Fuel-Rich Ammonia Catalytic Combustion on Gadolinium-Doped Ceria (GDC) Supported Copper Oxide Catalyst

Abstract

Ammonia combustion faces challenges such as high ignition temperature, low flame speed, and potential NO_x emissions. Catalytic combustion offers an alternative solution to burn ammonia with high efficiency while minimizing NO_x formation. This study aims to develop a fuel-rich, catalytically stabilized ammonia combustion and study the reactivity and NO_x formation of a novel gadolinium-doped ceria (GDC) supported CuO catalyst (CuO/GDC).

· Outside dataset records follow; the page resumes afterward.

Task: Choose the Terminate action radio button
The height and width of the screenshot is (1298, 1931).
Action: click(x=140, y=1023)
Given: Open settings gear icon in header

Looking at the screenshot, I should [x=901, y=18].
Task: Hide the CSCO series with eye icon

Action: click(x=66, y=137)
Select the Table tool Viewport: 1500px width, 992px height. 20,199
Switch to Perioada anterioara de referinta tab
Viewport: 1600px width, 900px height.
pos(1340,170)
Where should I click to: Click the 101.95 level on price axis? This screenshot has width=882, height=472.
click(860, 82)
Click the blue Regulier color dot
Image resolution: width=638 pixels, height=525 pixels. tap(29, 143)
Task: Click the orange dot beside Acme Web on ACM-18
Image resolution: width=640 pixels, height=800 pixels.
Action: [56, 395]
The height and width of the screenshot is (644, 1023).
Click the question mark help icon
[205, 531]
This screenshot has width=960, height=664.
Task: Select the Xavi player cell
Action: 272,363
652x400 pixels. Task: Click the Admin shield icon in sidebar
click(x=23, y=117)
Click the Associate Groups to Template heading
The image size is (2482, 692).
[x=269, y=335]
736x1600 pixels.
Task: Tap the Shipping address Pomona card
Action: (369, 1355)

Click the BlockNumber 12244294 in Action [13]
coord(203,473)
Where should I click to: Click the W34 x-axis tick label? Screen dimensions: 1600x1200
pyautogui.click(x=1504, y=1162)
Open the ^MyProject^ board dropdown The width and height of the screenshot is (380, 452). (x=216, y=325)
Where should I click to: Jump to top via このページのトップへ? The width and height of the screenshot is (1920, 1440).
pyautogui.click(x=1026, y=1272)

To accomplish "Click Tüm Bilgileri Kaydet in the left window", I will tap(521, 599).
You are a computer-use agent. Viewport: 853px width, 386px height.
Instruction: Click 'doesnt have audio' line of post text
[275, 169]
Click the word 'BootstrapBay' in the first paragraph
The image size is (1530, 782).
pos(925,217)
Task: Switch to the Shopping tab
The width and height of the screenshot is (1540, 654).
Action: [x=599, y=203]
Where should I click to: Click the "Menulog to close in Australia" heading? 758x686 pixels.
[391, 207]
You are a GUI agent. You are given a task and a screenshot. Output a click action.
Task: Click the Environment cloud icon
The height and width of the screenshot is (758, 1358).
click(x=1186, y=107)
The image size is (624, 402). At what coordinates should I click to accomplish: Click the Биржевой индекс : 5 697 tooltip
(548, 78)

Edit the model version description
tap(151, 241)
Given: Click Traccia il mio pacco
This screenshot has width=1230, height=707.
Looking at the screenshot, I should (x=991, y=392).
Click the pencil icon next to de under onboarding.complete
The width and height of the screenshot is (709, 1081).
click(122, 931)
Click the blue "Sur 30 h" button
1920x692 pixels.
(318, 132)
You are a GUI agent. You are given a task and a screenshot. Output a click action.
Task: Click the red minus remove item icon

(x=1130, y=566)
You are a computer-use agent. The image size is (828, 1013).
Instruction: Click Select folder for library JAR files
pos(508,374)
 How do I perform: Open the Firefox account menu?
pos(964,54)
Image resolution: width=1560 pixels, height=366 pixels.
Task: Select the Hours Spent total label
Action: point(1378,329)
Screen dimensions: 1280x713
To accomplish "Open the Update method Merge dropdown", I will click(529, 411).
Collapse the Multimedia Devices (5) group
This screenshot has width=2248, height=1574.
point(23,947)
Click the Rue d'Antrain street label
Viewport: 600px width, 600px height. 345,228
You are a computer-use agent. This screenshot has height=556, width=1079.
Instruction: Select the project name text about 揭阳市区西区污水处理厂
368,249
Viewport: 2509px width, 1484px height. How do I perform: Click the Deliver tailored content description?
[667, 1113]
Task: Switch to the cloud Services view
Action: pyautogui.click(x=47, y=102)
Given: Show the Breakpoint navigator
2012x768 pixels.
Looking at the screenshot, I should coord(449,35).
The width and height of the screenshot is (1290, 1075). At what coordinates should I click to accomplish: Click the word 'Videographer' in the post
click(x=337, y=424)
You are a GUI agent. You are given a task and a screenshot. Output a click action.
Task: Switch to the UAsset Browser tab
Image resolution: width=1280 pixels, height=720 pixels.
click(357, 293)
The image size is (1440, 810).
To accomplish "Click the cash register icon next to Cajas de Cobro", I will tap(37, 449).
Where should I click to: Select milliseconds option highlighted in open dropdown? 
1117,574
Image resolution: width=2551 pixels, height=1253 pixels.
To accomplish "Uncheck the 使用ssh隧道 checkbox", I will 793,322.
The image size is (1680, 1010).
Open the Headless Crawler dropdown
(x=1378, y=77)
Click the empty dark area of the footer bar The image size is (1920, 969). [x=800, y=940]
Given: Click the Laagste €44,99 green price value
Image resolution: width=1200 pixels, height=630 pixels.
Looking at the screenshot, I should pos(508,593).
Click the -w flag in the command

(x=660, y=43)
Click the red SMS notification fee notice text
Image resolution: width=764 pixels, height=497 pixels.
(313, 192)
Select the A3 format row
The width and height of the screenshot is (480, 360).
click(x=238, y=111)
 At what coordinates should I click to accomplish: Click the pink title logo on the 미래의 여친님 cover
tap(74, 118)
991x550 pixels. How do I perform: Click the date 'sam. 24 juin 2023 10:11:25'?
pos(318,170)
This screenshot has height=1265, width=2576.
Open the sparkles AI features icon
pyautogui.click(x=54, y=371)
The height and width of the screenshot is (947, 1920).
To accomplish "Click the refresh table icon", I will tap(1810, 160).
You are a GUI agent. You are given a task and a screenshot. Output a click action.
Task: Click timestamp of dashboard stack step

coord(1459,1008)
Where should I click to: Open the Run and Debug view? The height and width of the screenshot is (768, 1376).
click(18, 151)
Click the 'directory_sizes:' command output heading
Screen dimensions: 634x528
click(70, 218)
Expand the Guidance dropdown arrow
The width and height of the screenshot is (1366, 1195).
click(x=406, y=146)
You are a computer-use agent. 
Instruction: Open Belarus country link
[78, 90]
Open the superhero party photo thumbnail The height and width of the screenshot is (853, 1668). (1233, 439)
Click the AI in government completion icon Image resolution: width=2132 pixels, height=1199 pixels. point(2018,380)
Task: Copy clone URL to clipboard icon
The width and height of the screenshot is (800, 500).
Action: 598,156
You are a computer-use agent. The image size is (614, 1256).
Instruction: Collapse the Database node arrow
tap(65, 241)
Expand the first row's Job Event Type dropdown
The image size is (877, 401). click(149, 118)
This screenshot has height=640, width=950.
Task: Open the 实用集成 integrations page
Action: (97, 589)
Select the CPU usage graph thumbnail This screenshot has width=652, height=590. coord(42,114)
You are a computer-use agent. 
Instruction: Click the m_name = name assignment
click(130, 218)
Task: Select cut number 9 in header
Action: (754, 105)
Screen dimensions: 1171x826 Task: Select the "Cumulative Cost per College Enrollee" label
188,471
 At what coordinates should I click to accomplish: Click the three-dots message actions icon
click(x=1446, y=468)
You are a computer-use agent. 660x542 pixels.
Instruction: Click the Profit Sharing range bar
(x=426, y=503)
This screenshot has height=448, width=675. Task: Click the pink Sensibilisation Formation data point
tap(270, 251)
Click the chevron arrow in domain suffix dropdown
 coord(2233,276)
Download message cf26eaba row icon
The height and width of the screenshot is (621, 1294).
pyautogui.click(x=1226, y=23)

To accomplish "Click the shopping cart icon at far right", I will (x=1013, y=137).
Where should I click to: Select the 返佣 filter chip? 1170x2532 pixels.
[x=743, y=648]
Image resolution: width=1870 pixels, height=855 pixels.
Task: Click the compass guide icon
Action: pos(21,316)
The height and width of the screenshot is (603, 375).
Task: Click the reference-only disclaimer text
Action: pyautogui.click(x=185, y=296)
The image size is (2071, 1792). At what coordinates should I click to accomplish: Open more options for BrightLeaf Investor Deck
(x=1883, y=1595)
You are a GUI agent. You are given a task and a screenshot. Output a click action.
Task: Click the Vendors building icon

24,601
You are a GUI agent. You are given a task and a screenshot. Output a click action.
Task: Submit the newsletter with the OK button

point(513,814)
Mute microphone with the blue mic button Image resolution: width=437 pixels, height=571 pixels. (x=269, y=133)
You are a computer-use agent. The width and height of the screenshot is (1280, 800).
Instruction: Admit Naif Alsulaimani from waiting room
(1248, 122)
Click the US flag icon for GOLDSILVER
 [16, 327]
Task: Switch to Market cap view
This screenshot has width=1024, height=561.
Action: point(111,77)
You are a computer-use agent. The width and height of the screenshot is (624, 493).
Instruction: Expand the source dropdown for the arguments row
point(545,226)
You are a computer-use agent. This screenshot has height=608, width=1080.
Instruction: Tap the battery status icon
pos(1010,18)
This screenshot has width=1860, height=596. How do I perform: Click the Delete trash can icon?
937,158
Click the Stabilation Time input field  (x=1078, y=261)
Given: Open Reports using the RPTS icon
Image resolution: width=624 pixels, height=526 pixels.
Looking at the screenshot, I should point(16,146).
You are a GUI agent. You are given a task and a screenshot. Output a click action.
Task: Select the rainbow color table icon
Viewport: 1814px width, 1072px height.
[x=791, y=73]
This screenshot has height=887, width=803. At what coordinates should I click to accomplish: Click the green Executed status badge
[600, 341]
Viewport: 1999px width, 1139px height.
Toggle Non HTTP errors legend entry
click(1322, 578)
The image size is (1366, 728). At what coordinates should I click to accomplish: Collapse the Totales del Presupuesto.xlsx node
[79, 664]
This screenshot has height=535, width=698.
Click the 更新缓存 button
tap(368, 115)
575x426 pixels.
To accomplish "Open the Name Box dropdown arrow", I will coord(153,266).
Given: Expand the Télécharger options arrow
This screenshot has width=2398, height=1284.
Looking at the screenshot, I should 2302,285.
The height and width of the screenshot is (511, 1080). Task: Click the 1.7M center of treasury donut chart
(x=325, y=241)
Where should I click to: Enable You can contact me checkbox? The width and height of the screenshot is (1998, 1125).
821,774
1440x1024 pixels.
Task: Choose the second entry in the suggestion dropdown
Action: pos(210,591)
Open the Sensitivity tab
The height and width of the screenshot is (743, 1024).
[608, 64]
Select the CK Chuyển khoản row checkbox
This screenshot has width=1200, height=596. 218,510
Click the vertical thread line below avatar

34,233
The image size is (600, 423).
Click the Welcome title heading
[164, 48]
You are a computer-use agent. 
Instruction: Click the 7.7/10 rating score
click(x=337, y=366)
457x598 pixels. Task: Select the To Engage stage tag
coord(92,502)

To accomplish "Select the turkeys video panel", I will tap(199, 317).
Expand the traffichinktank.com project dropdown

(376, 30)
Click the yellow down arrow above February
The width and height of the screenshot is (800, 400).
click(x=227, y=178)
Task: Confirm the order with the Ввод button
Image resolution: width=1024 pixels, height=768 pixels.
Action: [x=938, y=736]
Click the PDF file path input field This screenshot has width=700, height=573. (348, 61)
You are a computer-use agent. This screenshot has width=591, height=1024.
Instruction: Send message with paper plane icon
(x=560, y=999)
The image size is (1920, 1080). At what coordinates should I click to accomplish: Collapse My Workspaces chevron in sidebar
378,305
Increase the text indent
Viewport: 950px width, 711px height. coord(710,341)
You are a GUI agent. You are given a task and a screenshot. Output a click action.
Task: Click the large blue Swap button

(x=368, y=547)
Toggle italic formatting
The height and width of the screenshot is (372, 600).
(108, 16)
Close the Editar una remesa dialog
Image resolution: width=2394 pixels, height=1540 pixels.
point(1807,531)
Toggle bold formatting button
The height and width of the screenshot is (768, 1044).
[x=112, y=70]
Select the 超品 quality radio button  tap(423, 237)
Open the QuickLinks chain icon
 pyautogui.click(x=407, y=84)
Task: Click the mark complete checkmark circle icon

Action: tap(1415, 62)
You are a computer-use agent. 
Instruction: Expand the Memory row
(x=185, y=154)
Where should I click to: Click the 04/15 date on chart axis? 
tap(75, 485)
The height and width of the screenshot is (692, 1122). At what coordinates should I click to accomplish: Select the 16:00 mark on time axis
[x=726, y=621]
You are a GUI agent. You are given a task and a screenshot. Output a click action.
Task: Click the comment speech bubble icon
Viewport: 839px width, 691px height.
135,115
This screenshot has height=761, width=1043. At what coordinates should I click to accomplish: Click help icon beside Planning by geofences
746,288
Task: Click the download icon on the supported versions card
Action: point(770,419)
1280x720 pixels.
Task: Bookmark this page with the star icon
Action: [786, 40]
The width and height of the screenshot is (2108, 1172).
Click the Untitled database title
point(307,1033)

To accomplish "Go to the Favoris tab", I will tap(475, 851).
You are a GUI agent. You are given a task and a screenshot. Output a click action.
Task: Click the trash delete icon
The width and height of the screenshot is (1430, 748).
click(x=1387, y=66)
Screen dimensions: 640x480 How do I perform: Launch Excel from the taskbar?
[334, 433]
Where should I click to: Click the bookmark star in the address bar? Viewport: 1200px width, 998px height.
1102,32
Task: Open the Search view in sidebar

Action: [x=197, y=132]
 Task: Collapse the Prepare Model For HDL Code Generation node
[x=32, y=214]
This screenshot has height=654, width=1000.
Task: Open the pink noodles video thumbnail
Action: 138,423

The CuO/GDC catalyst was synthesized using the wet impregnation method and characterized using physisorption, X-ray diffraction (XRD), scanning electron microscopy-energy dispersive X-ray spectroscopy (SEM-EDX), and Transmission Electron Microscopy (TEM). Its performance was tested in a fixed-bed reactor and compared to CuO/γ-Al₂O₃, with an equivalence ratio (ER) of 1.5 and temperatures ranging from 100°C to 800°C. The reaction mechanism of ammonia combustion over CuO/GDC was investigated with X-ray photoelectron spectroscopy (XPS) analysis and microkinetic modeling integrated with Density Functional Theory calculations. The CuO/GDC catalyst demonstrated a high NH₃ conversion of 100% with a great N₂ selectivity of over 99% at 800°C and minimal NO_x formation, which was attributed to the strong adsorption of N and O species on its surface and mitigation of nitrogen oxide formation. Apart from altering the overall adsorptive properties of the catalyst, the mixed ionic-electronic conductivity of GDC also facilitates oxygen ion transport on the catalyst surface, promoting redox-driven catalytic activity. These findings highlight the potential of the use of mixed conductor as an effective catalyst support for fuel-rich ammonia catalytic combustion.